Effectum

Written — Updated
  • status: v0.1 released
  • url: https://github.com/dimfeld/effectum
  • A job queue based on SQLite, which will eventually be usable either embedded as a library or standalone.
  • Current Features
    • Scheduled Jobs
    • Multiple types of jobs, and workers can handle one or more types
    • Job can checkpoint and update their payload, so that retries will start with the checkpointed payload. This can be used to reduce the risk of running non-idempotent operations more than once.
    • Jobs can submit a heartbeat while they are still working on long tasks.
    • Jobs expire and are retried if the heartbeat times out for too long
    • Jobs can have higher priority to run sooner.
    • Jobs can have higher "weight" for processing-intensive jobs for which we may want to use lower concurrency.
    • Workers can listen only for specific types of jobs.
    • Workers can run multiple jobs concurrently.
    • Handle Unexpected Process Restarts
      • If the process crashes we want to cleanly handle jobs that had been running at the time.

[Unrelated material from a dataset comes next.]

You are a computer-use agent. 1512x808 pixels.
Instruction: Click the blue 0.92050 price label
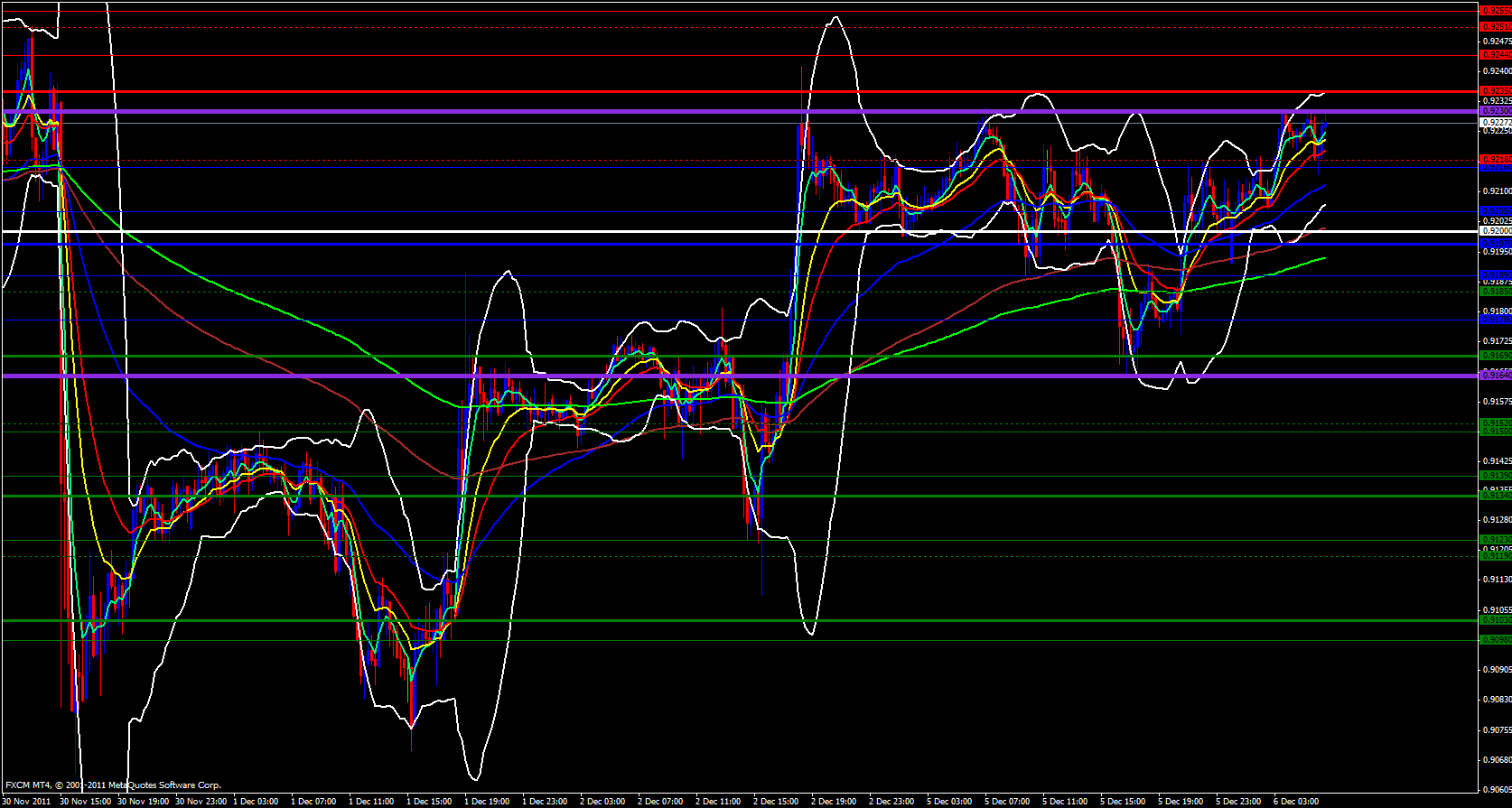(x=1496, y=211)
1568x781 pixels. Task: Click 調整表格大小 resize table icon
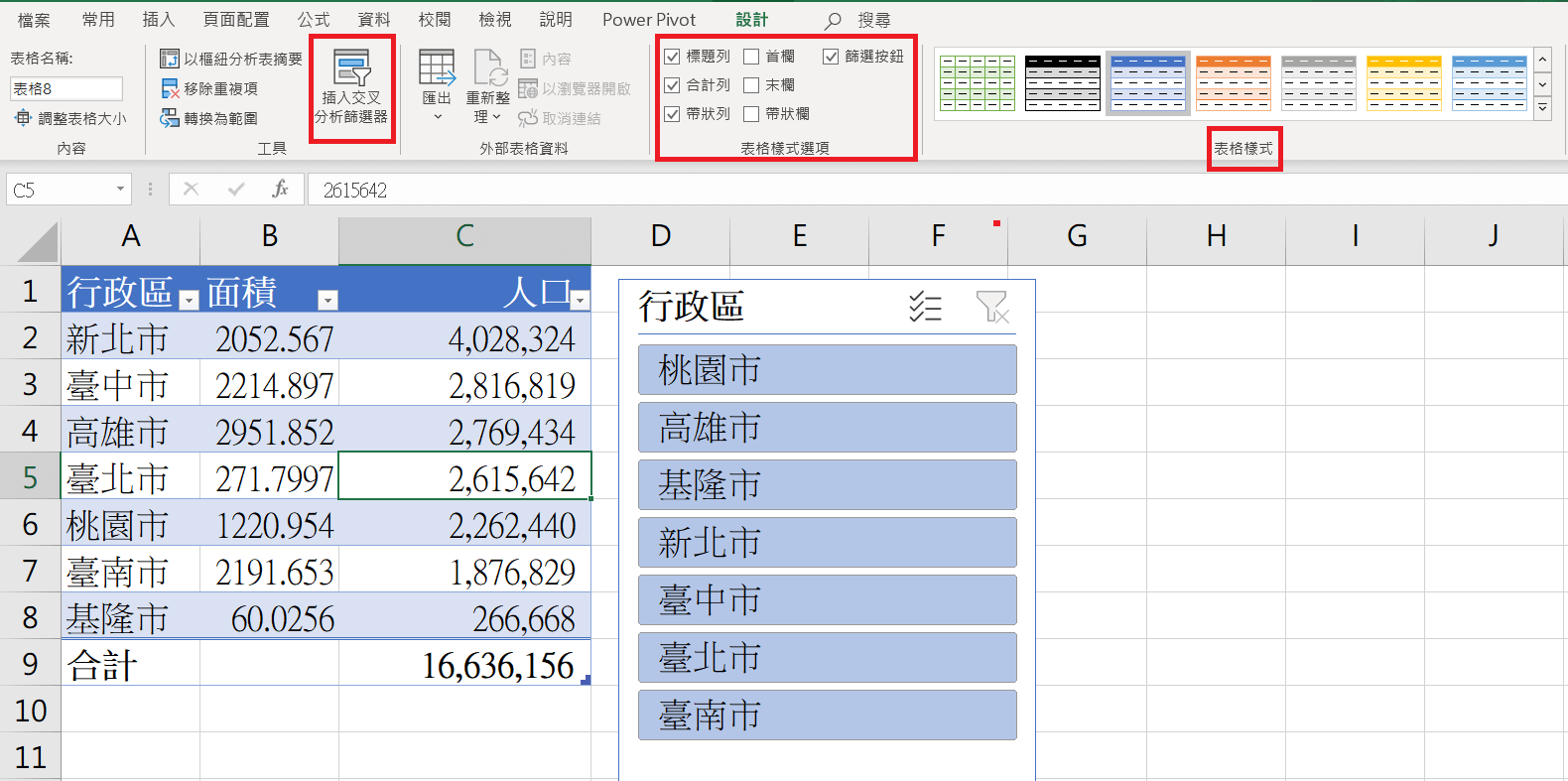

      • This involves doing a sweep for running jobs when the queue is created, and scheduling them for retries
        • Should have options to reschedule them immediately or using standard retry backoff.
      • For the future server mode we'll also want the ability to not touch them and to reinstate them in the in-memory data structures as running jobs, since the workers will have been outside the queue process.
        • This will probably also work best if the worker details are persisted to the database too.
  • Future Features
    • Examples
      • Create example programs that demonstrate actual usage of the library.
      • Simple example
      • Retries due to failure
      • Job priority
      • Graceful shutdown
      • Checkpoint functionality
      • Expired jobs retry
    • Cancellation and Modification of Pending Jobs
      • Disallow this for jobs that are already running, but otherwise jobs should be able to be cancelled, rescheduled, or otherwise modified.
    • Recurring Jobs
      • A job template will be added to the database, which will have all the same fields as a normal job except that it will not be scheduled.
      • For this job, a corresponding entry will be added to recurring_jobs with a cron-like spec. A task in the queue will then automatically schedule the jobs for the appropriate times.
    • Server Mode
      • If you need to scale up, ability to run the queue as its own server.
      • This should present the same (or nearly the same) interface as the local mode, to make it easy to switch from one to the other.
      • Workers will be remote processes and communicate to the server over gRPC (maybe normal REST too?)
        • Use long polling or gRPC streaming here for workers that wait for pending jobs?
  • Database Structures
    • Base Data
      • This is stored in the jobs table.
      • Fields
        • job id
        • external job id (this is a UUID)
        • job type
          • Used to filter which workers will try to run this job.
        • job priority
          • Higher priority jobs will go first when multiple jobs can be run.
        • weight
          • How much this job counts against a worker's concurrency limit. Can be increased for jobds that require heavy computation.
        • job status
          • Active
            • For Active jobs, status resolves to Pending or Running depending on if the job is currently assigned to a worker in active_jobs
          • Success
          • Failed
        • recurrence id (for recurring tasks)
        • Original "run at" time
          • job that should run immediately will have this set to now
        • payload
        • payload from last checkpoint
        • current try
        • maximum retries allowed
        • retry backoff spec
          • Backoff initial time, multiplier, and randomization factor
        • time job was added
        • job timeout
          • Default expiration time when starting the task is (now + timeout)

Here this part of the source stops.